М. Н. Волконскую дополняет М. А. Бестужев, присланный в Благодатский рудник несколько позже. По его свидетельству, декабристы, прибывшие первыми, были заключены «в тесную грязную каморку, на съедение всех родов насекомых и буквально задыхались от смраду… Единственной их отрадой было то время, когда их выводили, чтобы опустить в шахту».
На них, князьях да офицерах, тяжкие условия жизни и труда сказались быстро, и тюремный врач в одном из рапортов начальству докладывал: «Трубецкой страдает болью горла и кровохарканьем; Волконский слаб грудью; Давыдов слаб грудью, и у него открываются раны; Якубович от увечьев страдает головою и слаб грудью». Вот ведь в каком состоянии они добывали и нагружали свои три пуда.

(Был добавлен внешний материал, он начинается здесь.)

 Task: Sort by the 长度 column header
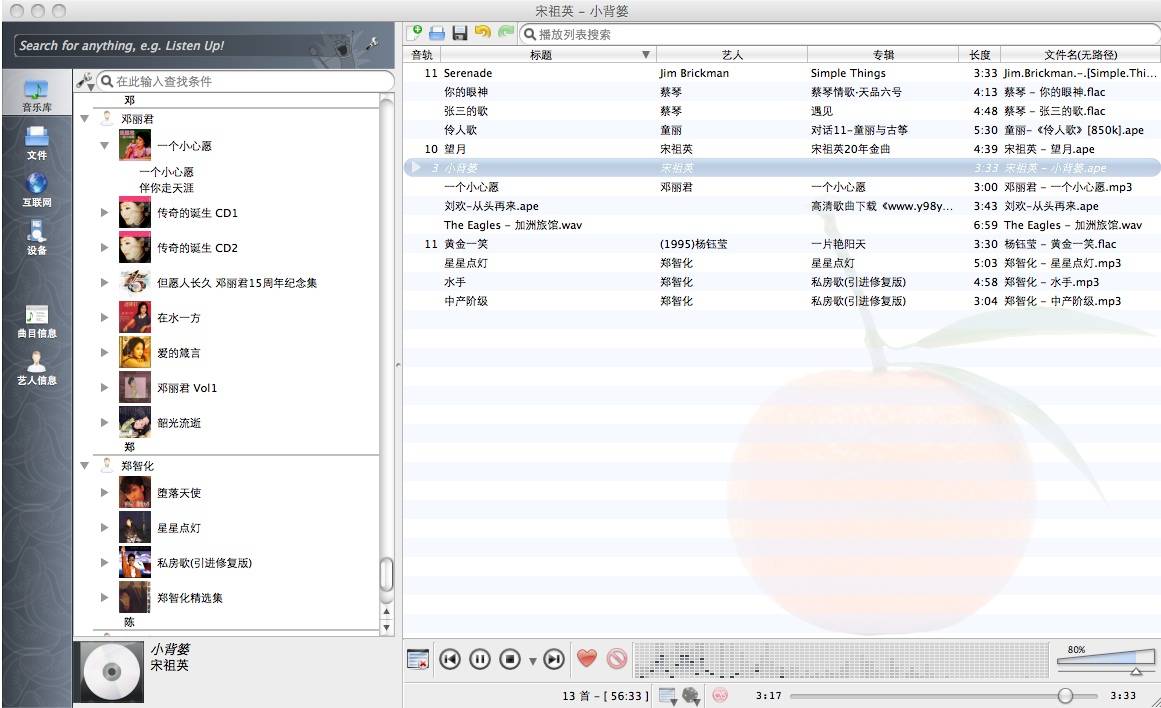(979, 55)
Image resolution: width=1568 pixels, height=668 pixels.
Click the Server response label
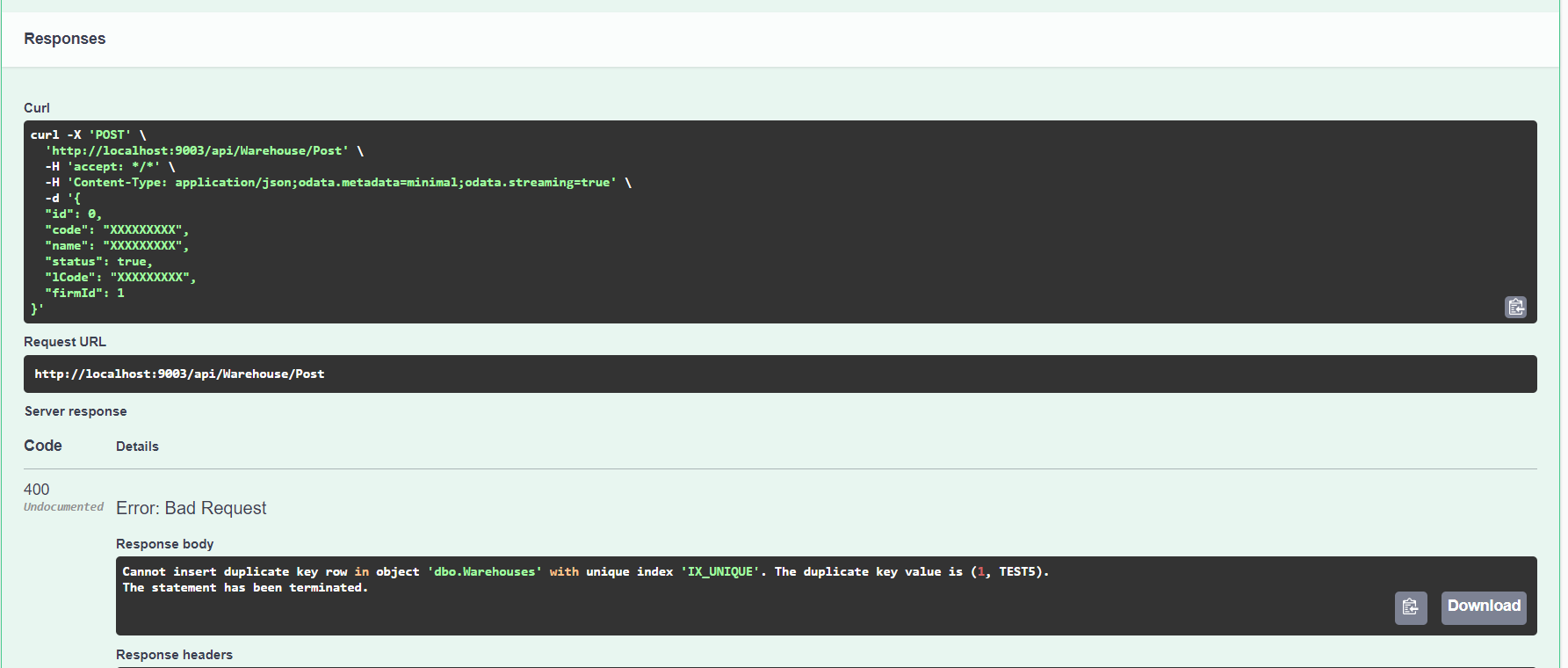click(76, 411)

А у Александра Исаевича, как известно, раны в лагере не открывались, и от боевых увечий по причине полного их отсутствия он не страдал. Для его состояния более характерны такие вот признания в письмах к жене: «Физический образ жизни всегда шел мне на пользу». А жена, пересказывая содержание других его писем, добавляла: «Он очень удачно пережил эту зиму, даже насморка серьезного не было». И снова, уже о другой поре, когда Солженицын вел не физический образ жизни: «Чувствует себя здоровым и бодрым».

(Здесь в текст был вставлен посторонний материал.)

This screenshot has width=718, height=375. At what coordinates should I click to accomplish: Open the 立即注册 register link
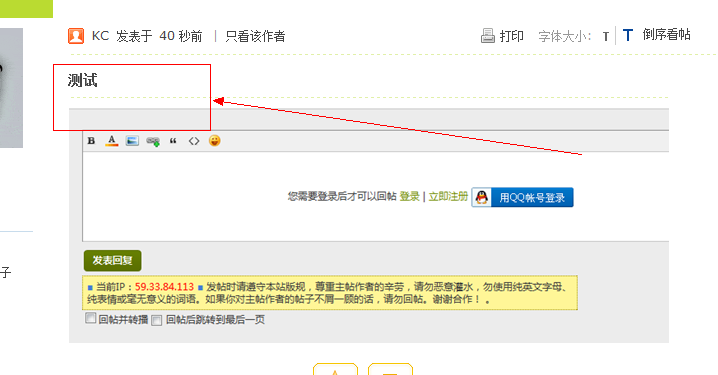click(x=448, y=196)
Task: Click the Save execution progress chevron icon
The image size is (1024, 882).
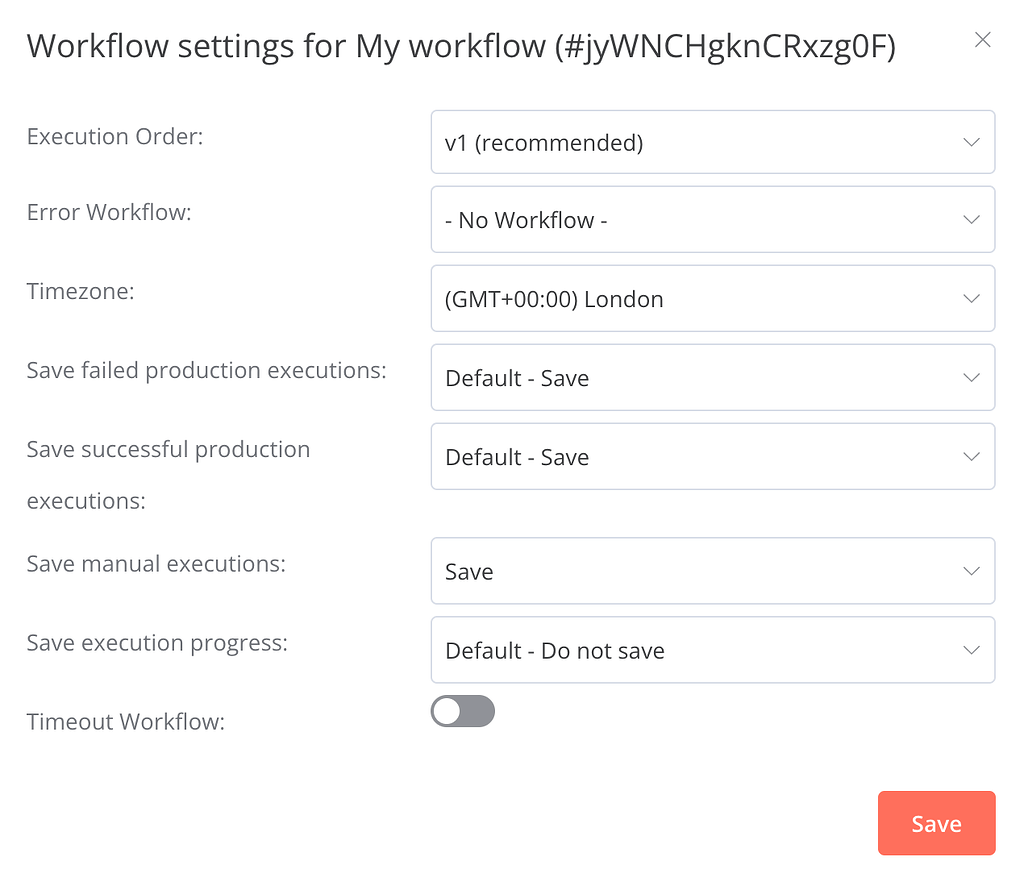Action: coord(971,650)
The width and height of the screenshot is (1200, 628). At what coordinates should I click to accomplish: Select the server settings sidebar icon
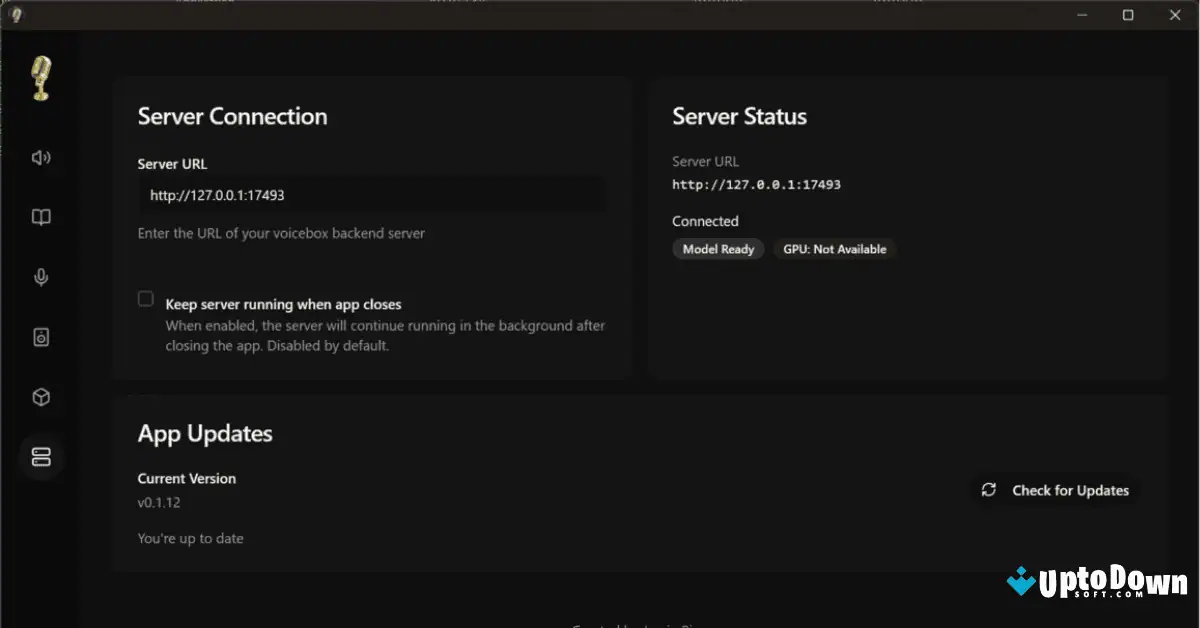coord(41,457)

Нет ничего удивительного, что среди декабристов никто не достиг нынешнего возраста нашего персонажа. И когда 26 августа 1856 года в день своего коронования Александр Второй амнистировал декабристов, то из 121 человека, преданных когда-то суду, в живых оставалось только 19. Слишком долго пришлось им ждать — целых тридцать лет! О нетерпении, с каким они ждали, свидетельствует следующая запись М. Н. Волконской: «Первое время нашего изгнания я думала, что оно, наверное, кончится через 5 лет, затем я себе говорила, что это будет через 10, потом через 15, но после 25 лет я перестала ждать. Я просила у Бога только одного: чтобы он вывел из Сибири моих детей».

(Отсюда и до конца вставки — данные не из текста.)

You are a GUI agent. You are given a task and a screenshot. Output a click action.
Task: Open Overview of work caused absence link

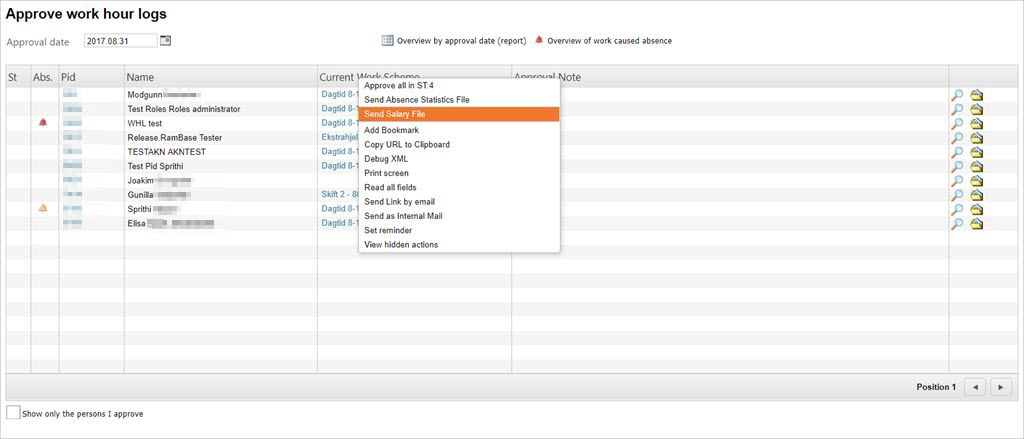coord(609,41)
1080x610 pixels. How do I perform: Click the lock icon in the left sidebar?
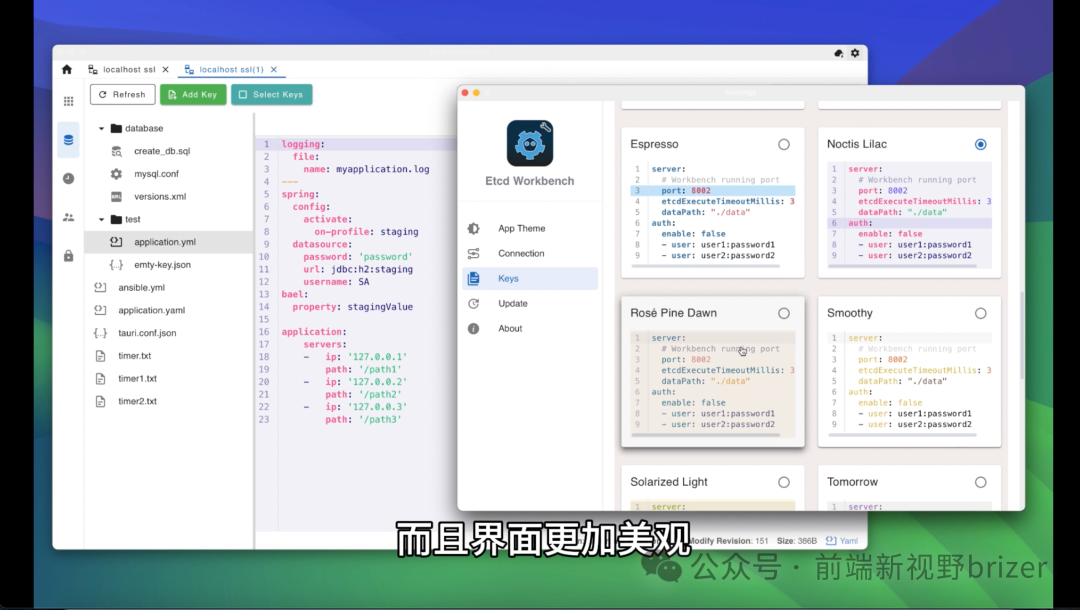67,255
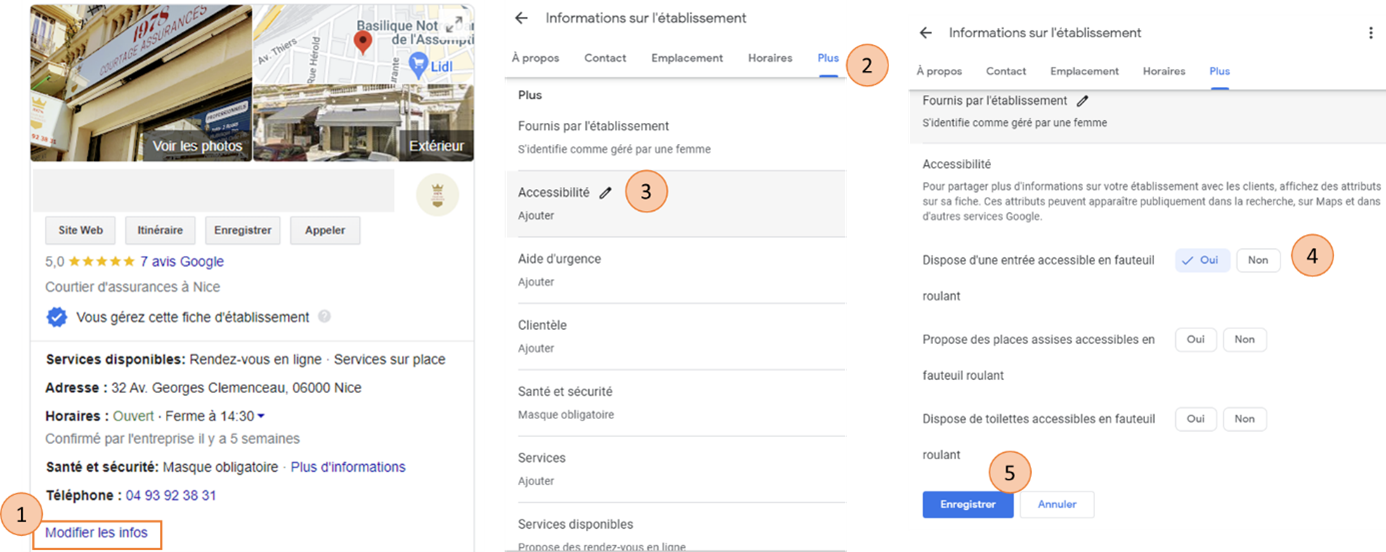This screenshot has height=552, width=1386.
Task: Click pencil icon next to Fournis par l'établissement
Action: (1082, 101)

Повторим внятно еще раз: любое пребывание на фронте может для человека кончиться трагически, и любая служба там полезна для общего дела победы; в то же время любая неволя, даже если она с зеленой травкой и волейболом, полуночными концертами и заказами книг в Ленинке, с послеобеденным сном и писанием романов, — все равно тягость и мука. И мы не стали бы столь сурово говорить ни о фронте, ни о неволе Солженицына, если бы он, напялив личину пророка, объявив себя Мечом Божьим, в первом случае не оказался бы хвастуном, а во втором, то и дело талдыча о своем христианстве, не стал бы так злобно глумиться над каторгой Достоевского с ее кандалами и вшами, смрадным ложем в три доски и тараканами во щах, с ее тяжким трудом и тремя нерабочими днями в году.
Да взять хотя бы и такой по сравнению со всем остальным мизер: Солженицыну срок неволи был засчитан со дня ареста на фронте, в Восточной Пруссии, а Достоевскому — только со дня прибытия в Омский острог, предшествующие же одиннадцать месяцев в каменном мешке Алексеевскою равелина и зимнего кандального пути — коту под хвост. Казалось бы, один сей факт у истинного христианина, у любого порядочного человека должен вызвать сострадание и, уж во всяком случае, остановить злобное перо. Но этого не случилось.